2018 M06 11 - 20:31 Uhr

Ali Bashar wurde sechs Stunden lang vernommen

Fast sechs Stunden lang äußert sich Ali B. nach seiner Rückkehr aus dem Irak vor der deutschen Justiz - und gesteht die Tötung der 14 Jahre alten Susanna. Aber Fragen zum Tathergang und zu den anfangs schleppenden Ermittlungen bleiben.

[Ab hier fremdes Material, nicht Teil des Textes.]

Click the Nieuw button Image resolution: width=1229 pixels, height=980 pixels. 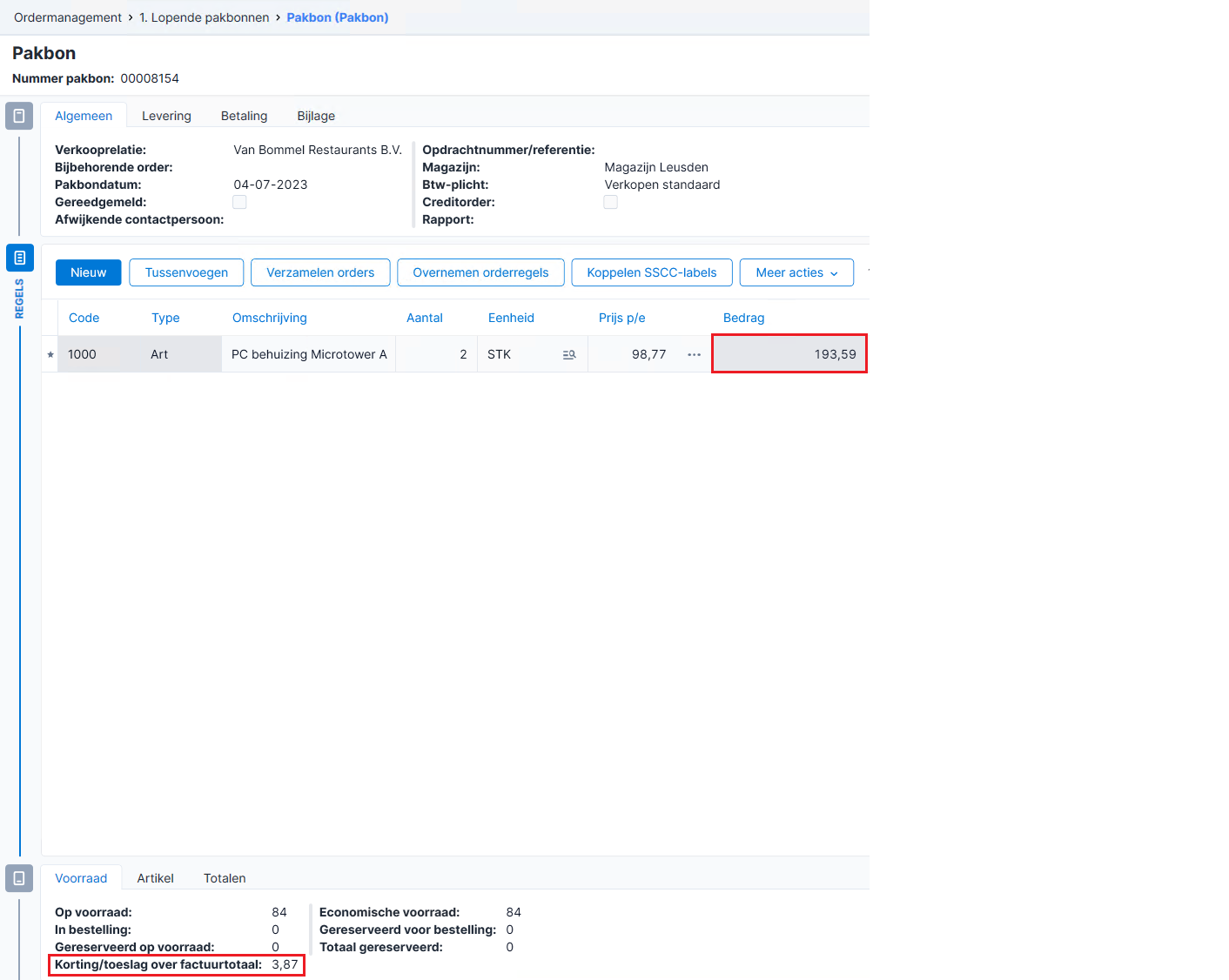[x=89, y=272]
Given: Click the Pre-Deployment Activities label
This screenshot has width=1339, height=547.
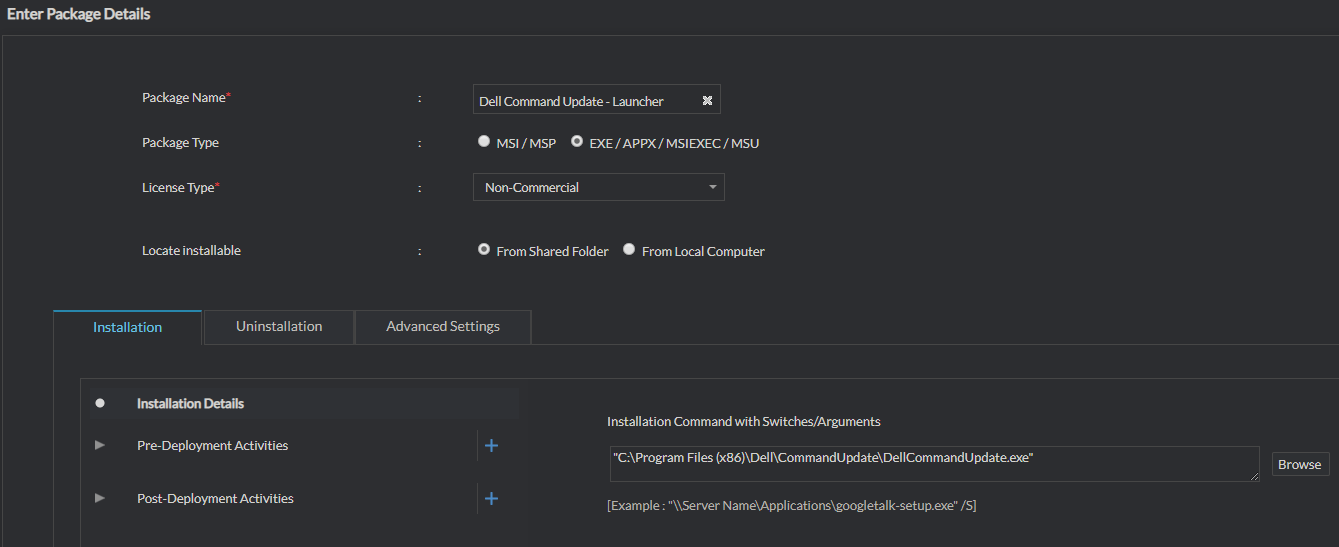Looking at the screenshot, I should 212,445.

Ali Bashar wurde sechs Stunden vernommen

Der gewaltsame Tod der 14-jährigen Susanna beschäftigt auch nach dem Geständnis des Verdächtigen Ali Bashar weiter die Ermittler. Der 20 Jahre alte Iraker wurde in Wiesbaden fast sechs Stunden lang von einer Amtsrichterin vernommen. Er gestand, die 14-Jährige getötet zu haben, bestritt aber eine Vergewaltigung. Er kam in Frankfurt in Untersuchungshaft - wegen des Verdachts, Susanna F. in der Nacht vom 22. zum 23. Mai vergewaltigt und getötet zu haben. Nach einer Flucht in den Irak wurde er am Samstag im Beisein von Bundespolizisten mit einer Lufthansa-Maschine zurück nach Deutschland geflogen.

Angst vor der Polizei

Laut einer Mitteilung von Polizei und Staatsanwaltschaft gab Ali Bashar als Tatmotiv an, "dass er aufgrund von Verletzungen im Gesicht von Susanna, die infolge eines Sturzes entstanden sein sollen, befürchtet habe, dass diese die Polizei informieren werde". Den Ermittlern zufolge kannte Susanna den Bruder von Ali B. und habe sich eine Beziehung mit ihm vorstellen können. Deshalb habe sich die 14-Jährige öfter in der Flüchtlingsunterkunft in Wiesbaden aufgehalten und auch den mutmaßlichen Täter gekannt. Offen ist, warum nach dem Hinweis einer Bekannten, dass Susanna tot sei, bis zum Fund der Leiche mehr als eine Woche verging. Die Polizei hatte die Hinweisgeberin, die im Urlaub war, zunächst nicht befragt. Ebenso stehen ein Obduktionsergebnis und die Auswertung von DNA-Spuren aus. Die Behörden erhoffen sich davon Klarheit über den Tathergang und den Täter. Wegen der langen Zeit zwischen Tod und Auffinden der Leiche ist allerdings unklar, wie aussagekräftig die Spuren noch sind.